[sdiy] Room 211... Envelope Follower or Pitch to Voltage on a chip?
harry
harrybissell at prodigy.net
Mon Jul 15 01:29:39 CEST 2002
Hi Cynthia....
Pitch to voltage conversion is quite difficult. It might be easy to convert
something like an electric drill or blender, that has a fairly predictable and
repetitive pitch. Other sounds that are not 'monophonic' are usually impossible
to convert (what is the 'pitch' of a C7 chord...?)
There are two common ways... the tachometer circuit and the ramp/hold circuit.
The tachometer is slow to acquire a pitch, and will track slowly. its fine for a
motor
because the motor can't change speed instantly anyway... and is usually running
for a long time.
The Ramp/Hold will acquire a voltage within two cycles of the incomming
frequency... but you need to be sure that there are only two zero crosses
per cycle. this is very difficult in real life.
For the "musique concrete" sort of thing your friend is doing... I'd recommend
the Korg MS-20 circuit. It has a built in trade off for speed of acquisition
and the
output ripple(it is a tach circuit)... and the pulse generation method is VERY
clever
and has a wider range than most tach circuits.
The PV-1 (by Bob Moog - used with permission, me, and distributed by EFM)
is a circuit board that uses the ramp/hold method. It can convert any clean
waveform
by itself...and with some additional circuitry you could do Guitar, Voice, etc.
There
will be a delay of two cycles... for guitar that might be 24ms... a long time
IMHO.
H^) harry
Cynthia Webster wrote:
> Hi All!
>
> I was at this crazy event last night, essentially someone rented out an
> entire motel Lock, Stock & all 30 rooms - upstairs and down, in a balconied
> courtyard surrounding a swimming pool, and had a different artist performing
> their works in each room. A great Idea actually!
>
> They charged $20 bucks a head for folks to make he rounds and buy drinks and
> hot dogs while viewing lots of crazy art projects over a 24-hour period.

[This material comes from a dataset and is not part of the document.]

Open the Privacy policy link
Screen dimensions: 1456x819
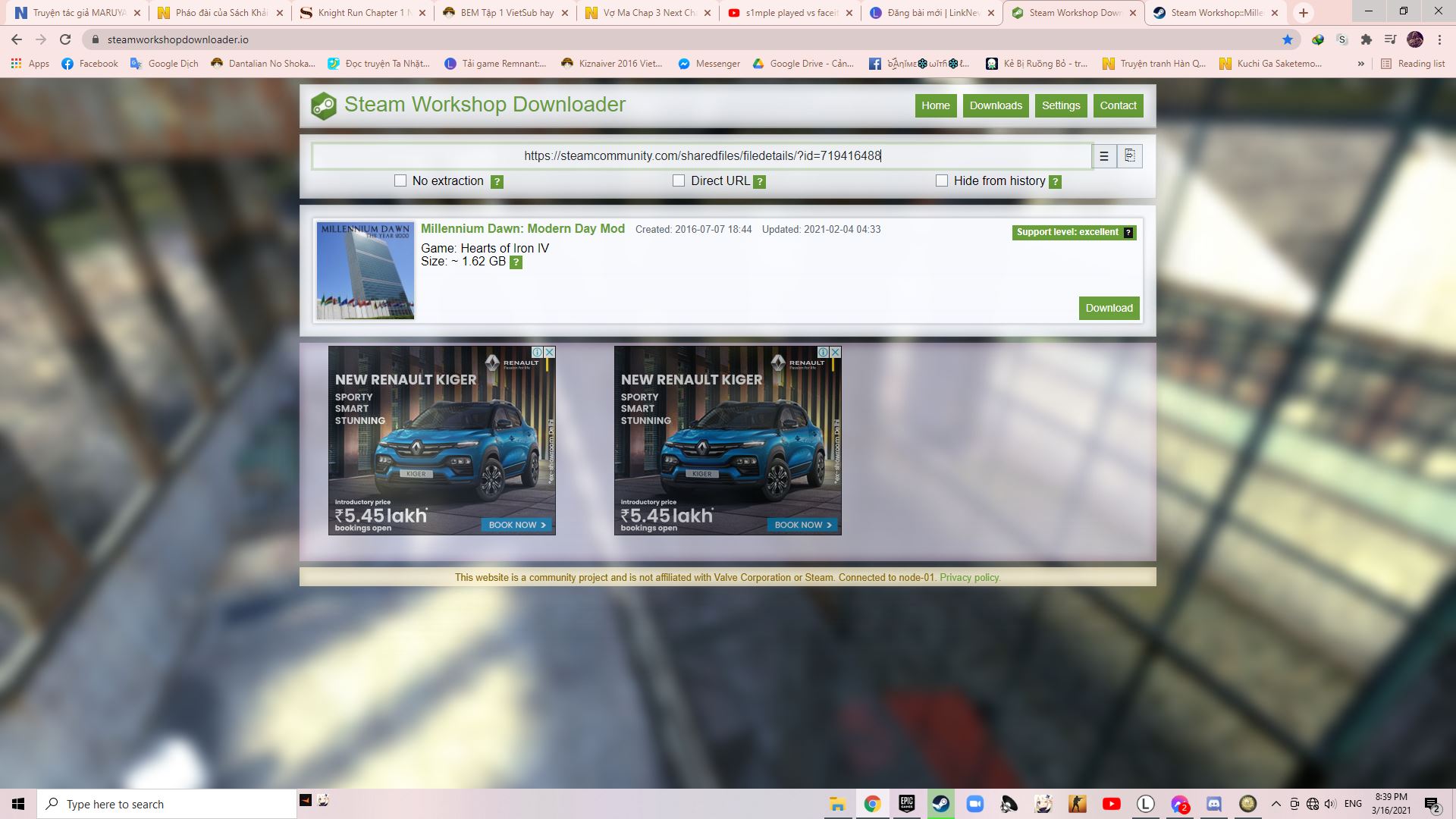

> Quite a scene, as It was certainly "a Happening" and I was somewhat honored
> to help my friend Bob with his feedback piece in room 211...
>
> He had contact mics placed around the room, which fed into his board and
> then on to his Macintosh laptop running Super Collider software - and then
> out into the room via amplifiers and speakers. It was a casual and friendly
> clean room that was mostly un-attended. The message on the door read
> basically. "Hey, do what you want in here, watch tv, play some records,
> or even take a shower if you like - just know that your sounds are being fed
> into multiple delayed feedback loops and amplified out to the rest of the
> world!
>
> I was soldering some last minute connectors for his project, and showing
> folks what could be done with Train whistles and rubber mallets on flower
> vases filled with contact microphones! it was interesting to see just
> how many people were attracted to a crate full of vinyl records to muse
> through and play. Of course the sound from the TV and the turntable were
> seriously altered. (i.e. Wacked!) :)
>
> Bob said that he'd like to eliminate the laptop and build a stand alone box
> to do this patch that he has been perfecting lately...
>
> (*this* was of course music to my ears!) and I pulled-out out my art tablet
> and started to draft out an analog equivolent of what the software was
> doing...
>
> it turned into reams and reams of paper!
>
> What with all of the pre-amps, envelope following, filtering, and granular
> synthesis (LFOs controlling VCA & VCFs chopping), I ultimately concluded
> that what he really needed was four or six ARP 2600's running side by side
> to do the piece!
>
> This all leads me to ask you fellow friends and Do it Yourselfers -
> If anyone makes a combo pre-amp, envelope follower on a Chip kind'a thing?
>
> or I was thinking to use Don Tillman's famous FET preamp
>
> http://www.till.com/articles/GuitarPreamp/index.html
>
> and wonder if there are VCA/Envelope Follower chips, or sub-assemblies
> anywhere? As the needs of this all in one box - Analog for laptop solution
> are quite complex!
>
> Aside from CEM Curtis and SSM Chips- what else is (Currently) out there?
>
> The logical next step would be to seek the ultimate Pitch-to-Voltage circuit
> as well. (I was wondering if anyone has tried using a car tachometer chip
> to do pitch to voltage conversion)?
>
> The main idea here is to make many channels of this patch thing for my
> friend so he can use many microphones - without a room whole full of
> modulars.
>
> Ha! I feel a bit like like John Henry must've felt against the Iron Horse!
>
> Ideas certainly appreciated by all.